Data records
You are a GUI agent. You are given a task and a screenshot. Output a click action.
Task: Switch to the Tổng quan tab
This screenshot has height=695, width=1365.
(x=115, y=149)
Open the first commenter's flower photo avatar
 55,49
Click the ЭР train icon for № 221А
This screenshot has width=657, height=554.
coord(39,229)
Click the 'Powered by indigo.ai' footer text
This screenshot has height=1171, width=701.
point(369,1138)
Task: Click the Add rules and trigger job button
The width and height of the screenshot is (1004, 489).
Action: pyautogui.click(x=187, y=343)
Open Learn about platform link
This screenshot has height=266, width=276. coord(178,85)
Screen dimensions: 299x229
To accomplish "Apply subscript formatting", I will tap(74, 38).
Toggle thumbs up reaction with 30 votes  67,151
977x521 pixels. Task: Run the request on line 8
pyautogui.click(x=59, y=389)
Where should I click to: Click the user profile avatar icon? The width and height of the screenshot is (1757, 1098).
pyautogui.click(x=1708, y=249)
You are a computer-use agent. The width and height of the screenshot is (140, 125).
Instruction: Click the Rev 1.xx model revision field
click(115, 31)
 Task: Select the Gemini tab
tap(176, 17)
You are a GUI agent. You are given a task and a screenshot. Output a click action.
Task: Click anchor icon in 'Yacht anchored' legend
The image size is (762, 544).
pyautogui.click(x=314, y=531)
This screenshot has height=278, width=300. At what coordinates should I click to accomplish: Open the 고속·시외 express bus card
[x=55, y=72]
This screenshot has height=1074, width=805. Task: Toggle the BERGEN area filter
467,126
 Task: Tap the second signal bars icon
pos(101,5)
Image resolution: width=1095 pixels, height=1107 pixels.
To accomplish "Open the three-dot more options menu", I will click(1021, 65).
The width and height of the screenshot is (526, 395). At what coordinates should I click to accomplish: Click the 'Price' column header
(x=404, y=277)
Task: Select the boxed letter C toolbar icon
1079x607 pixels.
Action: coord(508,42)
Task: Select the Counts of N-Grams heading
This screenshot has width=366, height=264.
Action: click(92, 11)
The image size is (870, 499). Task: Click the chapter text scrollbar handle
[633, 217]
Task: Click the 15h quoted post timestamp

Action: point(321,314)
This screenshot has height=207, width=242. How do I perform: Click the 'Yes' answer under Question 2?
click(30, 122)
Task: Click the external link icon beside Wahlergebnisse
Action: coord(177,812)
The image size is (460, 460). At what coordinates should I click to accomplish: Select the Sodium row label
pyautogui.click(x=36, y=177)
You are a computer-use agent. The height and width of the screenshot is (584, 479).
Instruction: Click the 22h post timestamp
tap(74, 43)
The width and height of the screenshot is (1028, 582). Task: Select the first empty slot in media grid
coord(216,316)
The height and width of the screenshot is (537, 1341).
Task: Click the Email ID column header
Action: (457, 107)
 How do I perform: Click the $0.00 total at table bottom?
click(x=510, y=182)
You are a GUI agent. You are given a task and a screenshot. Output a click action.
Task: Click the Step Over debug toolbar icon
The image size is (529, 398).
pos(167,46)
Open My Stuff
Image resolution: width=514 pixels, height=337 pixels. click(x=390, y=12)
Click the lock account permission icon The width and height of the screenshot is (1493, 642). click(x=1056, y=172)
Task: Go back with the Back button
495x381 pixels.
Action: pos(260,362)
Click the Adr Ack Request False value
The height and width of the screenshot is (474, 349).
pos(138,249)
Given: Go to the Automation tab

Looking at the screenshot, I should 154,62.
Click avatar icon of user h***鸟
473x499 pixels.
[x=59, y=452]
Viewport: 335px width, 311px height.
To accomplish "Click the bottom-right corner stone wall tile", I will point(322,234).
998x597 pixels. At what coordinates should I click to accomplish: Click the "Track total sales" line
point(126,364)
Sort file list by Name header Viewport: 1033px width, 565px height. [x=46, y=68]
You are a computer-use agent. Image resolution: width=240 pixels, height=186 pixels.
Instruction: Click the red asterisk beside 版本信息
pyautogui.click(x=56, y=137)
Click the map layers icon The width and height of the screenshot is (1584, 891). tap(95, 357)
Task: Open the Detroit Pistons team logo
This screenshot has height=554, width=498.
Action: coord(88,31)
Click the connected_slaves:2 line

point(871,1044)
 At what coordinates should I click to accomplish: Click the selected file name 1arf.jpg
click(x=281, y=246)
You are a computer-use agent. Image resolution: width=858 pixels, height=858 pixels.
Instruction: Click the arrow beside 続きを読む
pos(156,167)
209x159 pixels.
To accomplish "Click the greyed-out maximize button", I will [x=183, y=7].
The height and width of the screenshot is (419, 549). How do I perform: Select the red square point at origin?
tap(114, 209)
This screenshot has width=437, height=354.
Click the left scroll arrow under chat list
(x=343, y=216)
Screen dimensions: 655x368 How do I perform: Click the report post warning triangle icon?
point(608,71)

§ WHAT TO PRODUCE
Present every line of the entries above as a Markdown table with the columns No. and Line, numbering the rows in order and leaving out blank lines.

§ WRITTEN RESPONSE
| No. | Line |
|---|---|
| 1 | You are a GUI agent. You are given a task and a screenshot. Output a click action. |
| 2 | Task: Switch to the Tổng quan tab |
| 3 | This screenshot has height=695, width=1365. |
| 4 | (x=115, y=149) |
| 5 | Open the first commenter's flower photo avatar |
| 6 |  55,49 |
| 7 | Click the ЭР train icon for № 221А |
| 8 | This screenshot has width=657, height=554. |
| 9 | coord(39,229) |
| 10 | Click the 'Powered by indigo.ai' footer text |
| 11 | This screenshot has height=1171, width=701. |
| 12 | point(369,1138) |
| 13 | Task: Click the Add rules and trigger job button |
| 14 | The width and height of the screenshot is (1004, 489). |
| 15 | Action: pyautogui.click(x=187, y=343) |
| 16 | Open Learn about platform link |
| 17 | This screenshot has height=266, width=276. coord(178,85) |
| 18 | Screen dimensions: 299x229 |
| 19 | To accomplish "Apply subscript formatting", I will tap(74, 38). |
| 20 | Toggle thumbs up reaction with 30 votes  67,151 |
| 21 | 977x521 pixels. Task: Run the request on line 8 |
| 22 | pyautogui.click(x=59, y=389) |
| 23 | Where should I click to: Click the user profile avatar icon? The width and height of the screenshot is (1757, 1098). |
| 24 | pyautogui.click(x=1708, y=249) |
| 25 | You are a computer-use agent. The width and height of the screenshot is (140, 125). |
| 26 | Instruction: Click the Rev 1.xx model revision field |
| 27 | click(115, 31) |
| 28 |  Task: Select the Gemini tab |
| 29 | tap(176, 17) |
| 30 | You are a GUI agent. You are given a task and a screenshot. Output a click action. |
| 31 | Task: Click anchor icon in 'Yacht anchored' legend |
| 32 | The image size is (762, 544). |
| 33 | pyautogui.click(x=314, y=531) |
| 34 | This screenshot has height=278, width=300. At what coordinates should I click to accomplish: Open the 고속·시외 express bus card |
| 35 | [x=55, y=72] |
| 36 | This screenshot has height=1074, width=805. Task: Toggle the BERGEN area filter |
| 37 | 467,126 |
| 38 |  Task: Tap the second signal bars icon |
| 39 | pos(101,5) |
| 40 | Image resolution: width=1095 pixels, height=1107 pixels. |
| 41 | To accomplish "Open the three-dot more options menu", I will click(1021, 65). |
| 42 | The width and height of the screenshot is (526, 395). At what coordinates should I click to accomplish: Click the 'Price' column header |
| 43 | (x=404, y=277) |
| 44 | Task: Select the boxed letter C toolbar icon |
| 45 | 1079x607 pixels. |
| 46 | Action: coord(508,42) |
| 47 | Task: Select the Counts of N-Grams heading |
| 48 | This screenshot has width=366, height=264. |
| 49 | Action: click(92, 11) |
| 50 | The image size is (870, 499). Task: Click the chapter text scrollbar handle |
| 51 | [633, 217] |
| 52 | Task: Click the 15h quoted post timestamp |
| 53 | Action: point(321,314) |
| 54 | This screenshot has height=207, width=242. How do I perform: Click the 'Yes' answer under Question 2? |
| 55 | click(30, 122) |
| 56 | Task: Click the external link icon beside Wahlergebnisse |
| 57 | Action: coord(177,812) |
| 58 | The image size is (460, 460). At what coordinates should I click to accomplish: Select the Sodium row label |
| 59 | pyautogui.click(x=36, y=177) |
| 60 | You are a computer-use agent. The height and width of the screenshot is (584, 479). |
| 61 | Instruction: Click the 22h post timestamp |
| 62 | tap(74, 43) |
| 63 | The width and height of the screenshot is (1028, 582). Task: Select the first empty slot in media grid |
| 64 | coord(216,316) |
| 65 | The height and width of the screenshot is (537, 1341). |
| 66 | Task: Click the Email ID column header |
| 67 | Action: (457, 107) |
| 68 |  How do I perform: Click the $0.00 total at table bottom? |
| 69 | click(x=510, y=182) |
| 70 | You are a GUI agent. You are given a task and a screenshot. Output a click action. |
| 71 | Task: Click the Step Over debug toolbar icon |
| 72 | The image size is (529, 398). |
| 73 | pos(167,46) |
| 74 | Open My Stuff |
| 75 | Image resolution: width=514 pixels, height=337 pixels. click(x=390, y=12) |
| 76 | Click the lock account permission icon The width and height of the screenshot is (1493, 642). click(x=1056, y=172) |
| 77 | Task: Go back with the Back button |
| 78 | 495x381 pixels. |
| 79 | Action: pos(260,362) |
| 80 | Click the Adr Ack Request False value |
| 81 | The height and width of the screenshot is (474, 349). |
| 82 | pos(138,249) |
| 83 | Given: Go to the Automation tab |
| 84 | Looking at the screenshot, I should 154,62. |
| 85 | Click avatar icon of user h***鸟 |
| 86 | 473x499 pixels. |
| 87 | [x=59, y=452] |
| 88 | Viewport: 335px width, 311px height. |
| 89 | To accomplish "Click the bottom-right corner stone wall tile", I will point(322,234). |
| 90 | 998x597 pixels. At what coordinates should I click to accomplish: Click the "Track total sales" line |
| 91 | point(126,364) |
| 92 | Sort file list by Name header Viewport: 1033px width, 565px height. [x=46, y=68] |
| 93 | You are a computer-use agent. Image resolution: width=240 pixels, height=186 pixels. |
| 94 | Instruction: Click the red asterisk beside 版本信息 |
| 95 | pyautogui.click(x=56, y=137) |
| 96 | Click the map layers icon The width and height of the screenshot is (1584, 891). tap(95, 357) |
| 97 | Task: Open the Detroit Pistons team logo |
| 98 | This screenshot has height=554, width=498. |
| 99 | Action: coord(88,31) |
| 100 | Click the connected_slaves:2 line |
| 101 | point(871,1044) |
| 102 |  At what coordinates should I click to accomplish: Click the selected file name 1arf.jpg |
| 103 | click(x=281, y=246) |
| 104 | You are a computer-use agent. Image resolution: width=858 pixels, height=858 pixels. |
| 105 | Instruction: Click the arrow beside 続きを読む |
| 106 | pos(156,167) |
| 107 | 209x159 pixels. |
| 108 | To accomplish "Click the greyed-out maximize button", I will [x=183, y=7]. |
| 109 | The height and width of the screenshot is (419, 549). How do I perform: Select the red square point at origin? |
| 110 | tap(114, 209) |
| 111 | This screenshot has width=437, height=354. |
| 112 | Click the left scroll arrow under chat list |
| 113 | (x=343, y=216) |
| 114 | Screen dimensions: 655x368 How do I perform: Click the report post warning triangle icon? |
| 115 | point(608,71) |